In the end, however, I think that the real why is what you turn to when things get really bad. Not just hard. Really, really bad. When you are so tired and in so much pain that all of the gear, training, preparation, community, likes, etc. fade away and all that is left is discomfort and despair. When all the motivation is gone and what is left is the seemingly endless darkness of self-doubt and fear. The overwhelming sense that it all hurts too much and you aren't fit enough or strong enough to go on. That you have limits and what this race requires is beyond that limit. That you just aren't enough.

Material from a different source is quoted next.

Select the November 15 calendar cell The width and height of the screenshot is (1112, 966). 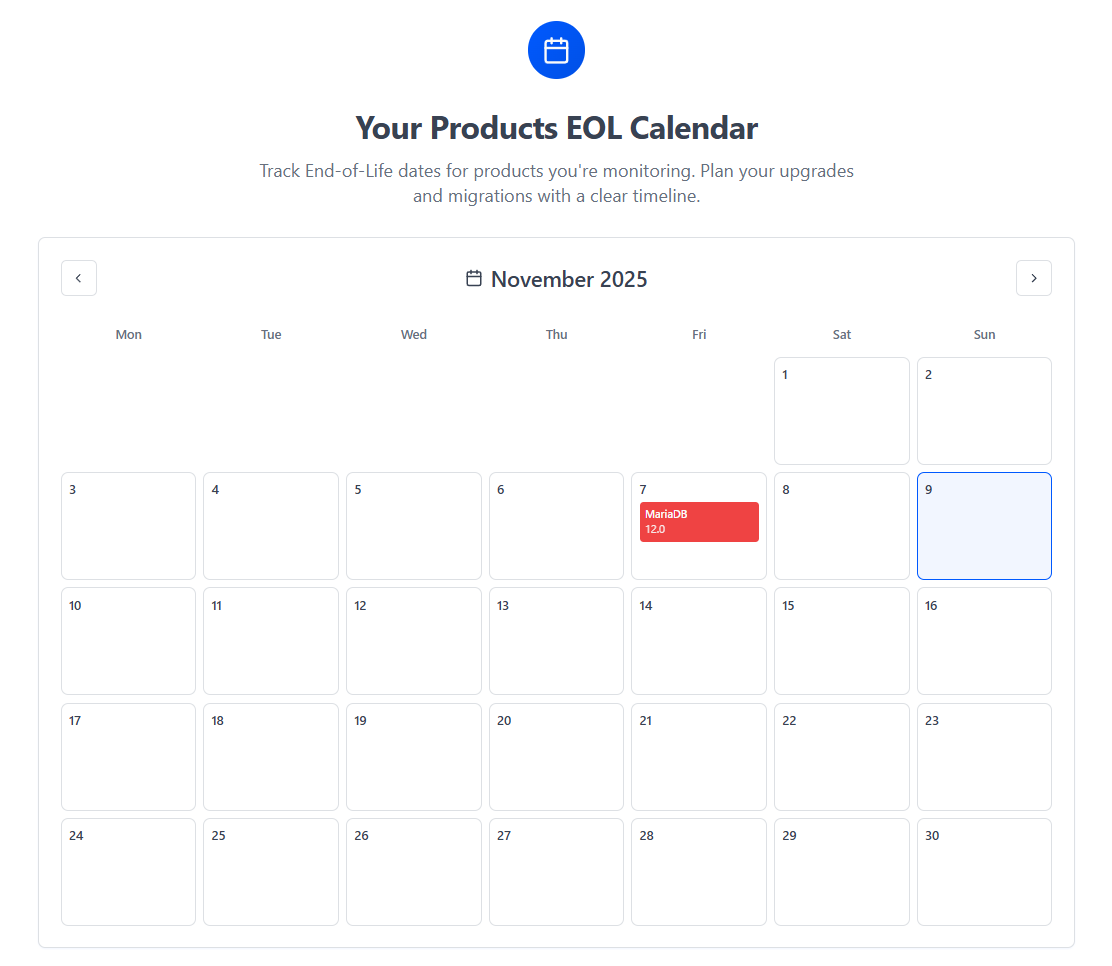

This experience is what I'm looking for. The opportunity to be faced with the prospect that I am not enough. That I can't. That I have a limit and I cannot do anymore. And that all I have to do in order to feel better is to stop. Stop, and I get to sit, sleep, shower, and rest. The gift of ultrarunning, particularly multi-day ultrarunning, is the chance to truly doubt yourself and feel that you cannot do more. And then to do more. To face the looming doubt and scratch, claw, and fight against it to take one more step. Then go one more mile. Then get to one more aid station. And then realize you never had to stop. This, for me, is the true promise of 200+ mile races. It gives me the chance to show myself that the limit that I thought I had was always just a story that I was telling myself. That the fear and doubt were just an idea and the limit was never really there. And past what I thought it was is the huge, unknown possibility of what I actually can do and who I actually am. That, to me, is an extraordinary opportunity and a space worth exploring. So when things are really, really hard and I feel the doubt grow up from the pain, this is why I try remind myself that the limit is the why.